Hasta ruhlu bir Rum, bir kadın ile evlenmiş. Kadınla evlenmesiyle de kâbus dolu günleri başlamış. Çünkü adam maalesef aşırı kıskanç olmasından dolayı karısının onu hep aldattığı hissine kapılarak onu öldürmüş. Öldürdükten sonra da ona özel bir mezar yaptırmış. Mezarın içinde karısına olan aşkını anlatan kabartmaların resimlerin olduğu söylenmiş. Ama ne diyeyim yılan veya başka bir tehlikeli hayvan ile karşılaşmamak adına şu an oldukça bakımsız olan mezara yukarıdan bakıyorum. Hikâyenin sonunda ise adam gece gündüz mezarın başından ayrılmamış, oracıkta vefat etmiş. Oradan ayrılarak, ormanlık yoldan Paris’teki Carte Azur ya da İtalya’nın Portofino’sunu aratmayacak güzellikte sahil ve çam ormanlarının iç içe geçtiği manzara ile karşılaşıyoruz. İçimden: “Biz cennete düştük sanırım. Burası nasıl muhteşem bir yer,” diye geçirirken bir taraftan da bol bol fotoğraf çekiyorum. Sonrasında ver elini Terk –i Dünya manastırı ve yanındaki küçük çay bahçesi.



Önce tepede bu eşsiz manzarayı görebileceğimiz bir masaya oturuyoruz. İçeriden Ermeni bir kadın görevli yanımıza gelerek ne içeceğimizi soruyor? Arkadaşımla birbirimize bakıp: “Kahve” diye bağırıyoruz aynı anda. Adanın en ücra ama en güzel köşesinde olması sebebiyle Terk-i Dünya Manastırı dendiğini düşünüyorum. Çünkü etrafımızın orman ile çevrili olması, uçurumdan aşağısının ise deniz olması sorumu cevaplamaya yetiyor. Manastır deyince şimdi Mardin veya diğer illerimizdeki gibi büyük bir manastır bekliyorsanız yanılırsınız. Burası oldukça küçük bir manastır. İçinde bir bölümde kilisenin en küçüğü diyebileceğim bir alan yer alıyor. Sonrasında bekçi olduğunu anladığım bir adam yanımıza gelerek eskiden dünya hayatıyla ilişkisini kesmek isteyen keşişlerin buraya geldiğini, uçurumun kenarındaki bu manastırda inzivaya çekildiklerini söylüyor bize. Manastırı gezdiriyor, teşekkür ederek ayrılıyoruz bu güzelliğiyle aklımızı başımızdan alan yerden. Unutmadan manastırın tam karşısında da eskiden bakır madeni olarak kullanılan şimdilerde kapalı olan bir de maden bulunuyor. Madenin olduğu yer tarçın rengi kırmızılıkta. Kırmızı yeşil ve uçurumun eteğindeki mavinin sihirli buluşmalarına şahitlik etmek o kadar müthiş bir duygu ki… Kelimelere sığdıramıyorum burayı anlatmak için. Artık koşturarak İstanbul’a doğru yola çıkacağımız vapura yetişmek vakti diyoruz arkadaşımla.

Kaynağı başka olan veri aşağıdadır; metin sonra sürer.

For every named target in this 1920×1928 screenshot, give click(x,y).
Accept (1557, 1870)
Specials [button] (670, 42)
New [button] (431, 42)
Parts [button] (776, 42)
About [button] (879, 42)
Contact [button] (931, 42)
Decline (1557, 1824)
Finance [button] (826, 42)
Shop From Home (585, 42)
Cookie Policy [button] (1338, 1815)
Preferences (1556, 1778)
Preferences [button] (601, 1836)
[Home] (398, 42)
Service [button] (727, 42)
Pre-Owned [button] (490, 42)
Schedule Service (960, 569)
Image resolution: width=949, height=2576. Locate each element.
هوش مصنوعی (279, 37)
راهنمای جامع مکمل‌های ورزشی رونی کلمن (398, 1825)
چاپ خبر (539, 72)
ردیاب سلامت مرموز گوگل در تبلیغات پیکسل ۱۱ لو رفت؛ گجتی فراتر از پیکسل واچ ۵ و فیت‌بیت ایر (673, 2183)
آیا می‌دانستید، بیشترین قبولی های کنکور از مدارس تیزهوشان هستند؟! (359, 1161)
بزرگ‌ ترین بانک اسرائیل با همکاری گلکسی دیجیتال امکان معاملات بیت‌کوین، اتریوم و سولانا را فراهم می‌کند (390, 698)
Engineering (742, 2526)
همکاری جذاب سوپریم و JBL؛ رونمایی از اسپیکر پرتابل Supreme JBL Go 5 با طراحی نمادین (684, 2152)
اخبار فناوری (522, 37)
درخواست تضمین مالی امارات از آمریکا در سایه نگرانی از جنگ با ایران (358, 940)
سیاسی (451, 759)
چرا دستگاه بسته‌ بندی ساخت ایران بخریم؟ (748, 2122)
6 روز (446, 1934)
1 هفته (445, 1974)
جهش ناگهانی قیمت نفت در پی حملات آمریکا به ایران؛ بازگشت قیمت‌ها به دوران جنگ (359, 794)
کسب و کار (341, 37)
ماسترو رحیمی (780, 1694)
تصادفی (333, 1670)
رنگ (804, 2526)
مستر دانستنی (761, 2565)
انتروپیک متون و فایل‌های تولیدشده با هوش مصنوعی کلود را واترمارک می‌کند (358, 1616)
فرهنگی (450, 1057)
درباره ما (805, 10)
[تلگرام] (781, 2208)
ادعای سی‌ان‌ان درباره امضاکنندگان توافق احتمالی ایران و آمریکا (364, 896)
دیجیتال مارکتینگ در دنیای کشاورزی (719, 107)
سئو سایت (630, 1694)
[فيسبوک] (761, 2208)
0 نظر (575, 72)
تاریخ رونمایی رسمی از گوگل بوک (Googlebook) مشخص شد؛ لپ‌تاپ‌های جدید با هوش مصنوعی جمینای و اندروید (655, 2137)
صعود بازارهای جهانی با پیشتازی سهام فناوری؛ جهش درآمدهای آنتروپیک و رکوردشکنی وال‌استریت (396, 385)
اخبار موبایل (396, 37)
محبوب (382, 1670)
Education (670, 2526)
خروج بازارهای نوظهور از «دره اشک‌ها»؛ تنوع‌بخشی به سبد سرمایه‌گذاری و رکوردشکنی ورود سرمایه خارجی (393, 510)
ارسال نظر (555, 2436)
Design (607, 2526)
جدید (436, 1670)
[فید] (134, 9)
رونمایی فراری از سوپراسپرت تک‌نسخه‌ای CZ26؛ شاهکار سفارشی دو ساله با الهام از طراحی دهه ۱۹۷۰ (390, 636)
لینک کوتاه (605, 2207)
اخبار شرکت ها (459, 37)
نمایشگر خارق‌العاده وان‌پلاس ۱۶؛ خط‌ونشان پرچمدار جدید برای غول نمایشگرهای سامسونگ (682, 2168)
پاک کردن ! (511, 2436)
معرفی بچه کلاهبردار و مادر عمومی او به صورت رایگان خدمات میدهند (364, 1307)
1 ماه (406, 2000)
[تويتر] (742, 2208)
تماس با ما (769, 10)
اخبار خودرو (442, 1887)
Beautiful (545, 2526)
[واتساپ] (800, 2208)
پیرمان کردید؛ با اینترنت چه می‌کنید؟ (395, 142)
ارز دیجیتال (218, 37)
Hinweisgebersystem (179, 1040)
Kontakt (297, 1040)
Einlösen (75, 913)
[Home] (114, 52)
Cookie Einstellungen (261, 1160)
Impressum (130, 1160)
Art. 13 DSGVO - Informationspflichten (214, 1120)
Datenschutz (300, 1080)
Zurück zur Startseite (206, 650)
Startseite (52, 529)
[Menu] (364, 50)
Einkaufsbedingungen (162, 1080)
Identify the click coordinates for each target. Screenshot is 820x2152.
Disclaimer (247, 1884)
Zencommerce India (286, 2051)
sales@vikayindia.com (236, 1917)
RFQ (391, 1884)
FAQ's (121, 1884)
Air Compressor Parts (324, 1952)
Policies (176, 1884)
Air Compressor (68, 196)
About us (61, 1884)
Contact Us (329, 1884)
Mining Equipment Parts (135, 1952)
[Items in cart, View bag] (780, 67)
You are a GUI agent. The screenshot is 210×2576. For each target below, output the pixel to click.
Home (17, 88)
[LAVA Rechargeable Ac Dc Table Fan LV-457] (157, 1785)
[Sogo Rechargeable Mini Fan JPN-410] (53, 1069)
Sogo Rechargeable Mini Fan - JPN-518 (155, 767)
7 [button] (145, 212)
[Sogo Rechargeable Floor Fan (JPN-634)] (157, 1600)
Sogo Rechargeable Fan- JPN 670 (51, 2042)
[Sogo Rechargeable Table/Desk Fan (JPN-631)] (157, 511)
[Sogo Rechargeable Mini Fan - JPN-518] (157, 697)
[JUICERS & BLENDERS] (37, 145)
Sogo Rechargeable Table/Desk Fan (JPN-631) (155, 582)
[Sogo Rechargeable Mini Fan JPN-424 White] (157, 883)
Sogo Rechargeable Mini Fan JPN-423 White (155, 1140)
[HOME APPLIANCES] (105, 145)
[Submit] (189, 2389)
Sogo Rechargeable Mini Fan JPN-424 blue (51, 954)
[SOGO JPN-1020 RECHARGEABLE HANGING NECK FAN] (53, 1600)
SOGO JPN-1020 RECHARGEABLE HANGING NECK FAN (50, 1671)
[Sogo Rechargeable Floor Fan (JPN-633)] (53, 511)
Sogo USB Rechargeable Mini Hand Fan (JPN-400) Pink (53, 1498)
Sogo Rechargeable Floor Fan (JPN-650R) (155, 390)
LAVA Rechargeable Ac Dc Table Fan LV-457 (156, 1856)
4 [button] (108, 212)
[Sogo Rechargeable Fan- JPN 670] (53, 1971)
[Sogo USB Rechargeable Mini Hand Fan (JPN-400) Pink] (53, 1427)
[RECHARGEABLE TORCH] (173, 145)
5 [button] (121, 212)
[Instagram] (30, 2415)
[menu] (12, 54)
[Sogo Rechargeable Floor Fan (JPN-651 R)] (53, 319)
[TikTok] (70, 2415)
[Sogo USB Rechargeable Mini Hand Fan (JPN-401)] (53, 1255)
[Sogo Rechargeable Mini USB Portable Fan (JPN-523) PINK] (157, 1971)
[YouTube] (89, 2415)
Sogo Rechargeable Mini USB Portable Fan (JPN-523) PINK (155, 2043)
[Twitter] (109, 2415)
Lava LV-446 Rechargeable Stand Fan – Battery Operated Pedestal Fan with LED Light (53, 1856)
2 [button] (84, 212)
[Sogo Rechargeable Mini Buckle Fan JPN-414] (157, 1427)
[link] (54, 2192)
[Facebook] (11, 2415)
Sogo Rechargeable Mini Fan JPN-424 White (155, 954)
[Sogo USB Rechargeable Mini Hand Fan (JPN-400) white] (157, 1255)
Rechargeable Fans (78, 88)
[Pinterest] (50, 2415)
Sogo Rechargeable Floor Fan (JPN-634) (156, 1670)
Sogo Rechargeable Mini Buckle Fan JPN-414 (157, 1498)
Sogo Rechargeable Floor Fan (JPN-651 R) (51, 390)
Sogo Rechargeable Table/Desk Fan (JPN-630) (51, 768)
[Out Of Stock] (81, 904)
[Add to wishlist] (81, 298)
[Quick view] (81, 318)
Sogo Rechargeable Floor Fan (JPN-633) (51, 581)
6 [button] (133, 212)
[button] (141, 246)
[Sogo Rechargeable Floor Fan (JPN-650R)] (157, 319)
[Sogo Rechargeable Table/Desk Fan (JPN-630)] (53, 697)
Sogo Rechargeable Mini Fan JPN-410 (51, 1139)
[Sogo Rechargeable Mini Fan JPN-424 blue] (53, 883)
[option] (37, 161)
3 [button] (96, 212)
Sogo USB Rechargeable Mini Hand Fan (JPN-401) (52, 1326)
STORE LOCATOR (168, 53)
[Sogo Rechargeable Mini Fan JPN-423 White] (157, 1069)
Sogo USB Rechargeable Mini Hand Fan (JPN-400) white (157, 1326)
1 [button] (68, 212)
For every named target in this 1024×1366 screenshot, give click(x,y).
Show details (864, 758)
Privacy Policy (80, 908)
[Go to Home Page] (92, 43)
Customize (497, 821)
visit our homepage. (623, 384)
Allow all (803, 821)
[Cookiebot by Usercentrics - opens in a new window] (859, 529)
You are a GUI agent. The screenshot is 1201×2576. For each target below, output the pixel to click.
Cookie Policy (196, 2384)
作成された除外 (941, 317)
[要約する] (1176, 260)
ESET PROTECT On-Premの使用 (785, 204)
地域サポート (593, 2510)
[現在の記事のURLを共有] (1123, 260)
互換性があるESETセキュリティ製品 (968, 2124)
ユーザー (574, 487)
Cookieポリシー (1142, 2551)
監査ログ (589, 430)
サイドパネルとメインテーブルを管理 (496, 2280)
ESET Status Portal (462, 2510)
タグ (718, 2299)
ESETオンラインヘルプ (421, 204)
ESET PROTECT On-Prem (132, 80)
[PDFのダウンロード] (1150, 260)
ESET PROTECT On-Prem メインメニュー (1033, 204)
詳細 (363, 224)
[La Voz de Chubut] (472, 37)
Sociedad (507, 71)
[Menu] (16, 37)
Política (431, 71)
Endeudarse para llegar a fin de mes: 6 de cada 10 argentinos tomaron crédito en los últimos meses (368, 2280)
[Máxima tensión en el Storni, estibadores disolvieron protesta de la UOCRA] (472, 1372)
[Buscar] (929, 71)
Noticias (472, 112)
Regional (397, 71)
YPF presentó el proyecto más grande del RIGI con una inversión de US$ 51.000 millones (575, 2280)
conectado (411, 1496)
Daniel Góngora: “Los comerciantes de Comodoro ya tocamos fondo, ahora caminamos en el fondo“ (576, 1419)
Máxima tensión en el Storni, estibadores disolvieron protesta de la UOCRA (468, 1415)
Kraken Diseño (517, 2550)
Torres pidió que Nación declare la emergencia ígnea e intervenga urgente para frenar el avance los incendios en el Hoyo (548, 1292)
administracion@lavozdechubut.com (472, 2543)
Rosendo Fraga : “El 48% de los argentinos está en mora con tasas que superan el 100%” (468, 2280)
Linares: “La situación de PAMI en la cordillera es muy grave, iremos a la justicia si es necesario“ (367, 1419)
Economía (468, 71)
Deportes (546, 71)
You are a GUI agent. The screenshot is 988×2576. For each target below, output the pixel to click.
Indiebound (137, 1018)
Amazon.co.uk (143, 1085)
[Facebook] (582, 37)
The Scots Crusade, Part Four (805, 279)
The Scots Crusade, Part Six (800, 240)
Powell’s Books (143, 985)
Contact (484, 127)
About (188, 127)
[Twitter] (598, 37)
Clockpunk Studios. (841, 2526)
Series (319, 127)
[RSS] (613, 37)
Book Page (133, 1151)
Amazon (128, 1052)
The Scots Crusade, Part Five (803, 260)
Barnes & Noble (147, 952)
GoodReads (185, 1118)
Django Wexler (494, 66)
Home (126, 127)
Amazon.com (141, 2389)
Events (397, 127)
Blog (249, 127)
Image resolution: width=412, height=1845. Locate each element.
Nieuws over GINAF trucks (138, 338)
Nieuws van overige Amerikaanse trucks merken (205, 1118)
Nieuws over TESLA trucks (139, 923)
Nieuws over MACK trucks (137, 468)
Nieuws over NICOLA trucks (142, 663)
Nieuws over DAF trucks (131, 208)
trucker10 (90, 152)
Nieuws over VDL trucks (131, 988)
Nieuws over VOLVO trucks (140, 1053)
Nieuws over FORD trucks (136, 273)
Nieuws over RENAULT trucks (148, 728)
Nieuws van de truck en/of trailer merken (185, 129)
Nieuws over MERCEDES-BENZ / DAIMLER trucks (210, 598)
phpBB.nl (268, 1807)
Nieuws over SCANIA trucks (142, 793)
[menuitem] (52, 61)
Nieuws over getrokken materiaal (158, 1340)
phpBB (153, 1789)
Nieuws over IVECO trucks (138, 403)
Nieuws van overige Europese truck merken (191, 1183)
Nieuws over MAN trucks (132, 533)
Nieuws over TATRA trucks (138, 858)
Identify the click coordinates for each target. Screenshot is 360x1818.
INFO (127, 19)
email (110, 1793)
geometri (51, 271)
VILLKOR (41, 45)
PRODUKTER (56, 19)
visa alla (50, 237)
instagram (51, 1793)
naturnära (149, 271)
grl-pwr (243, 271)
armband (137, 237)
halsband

Şayet diğer adalardan tamamen farklı bir nazlılığı, sakinliği olan, adını bakır madeninden alan birçok ülkede gördüğünüz yerleri ziyaret ediyormuş hissine kapılacağınız harika ötesi Terk-i Dünya Manastırı’nı, içinde biraz hüzün biraz umut saklı, tekrar hizmet vereceği günleri özlemle bekleyen sanatoryumu, içinde bin bir kurtuluş mücadelesi hikâyesi barındıran İsmet İnönü Müze Evini, sahilinde, pazarında hemen hemen her yere hâkim olan o güzide sessizliği görün, hissedin ve duyumsayın diyerek Heybeliada gezimi sonlandırıyorum.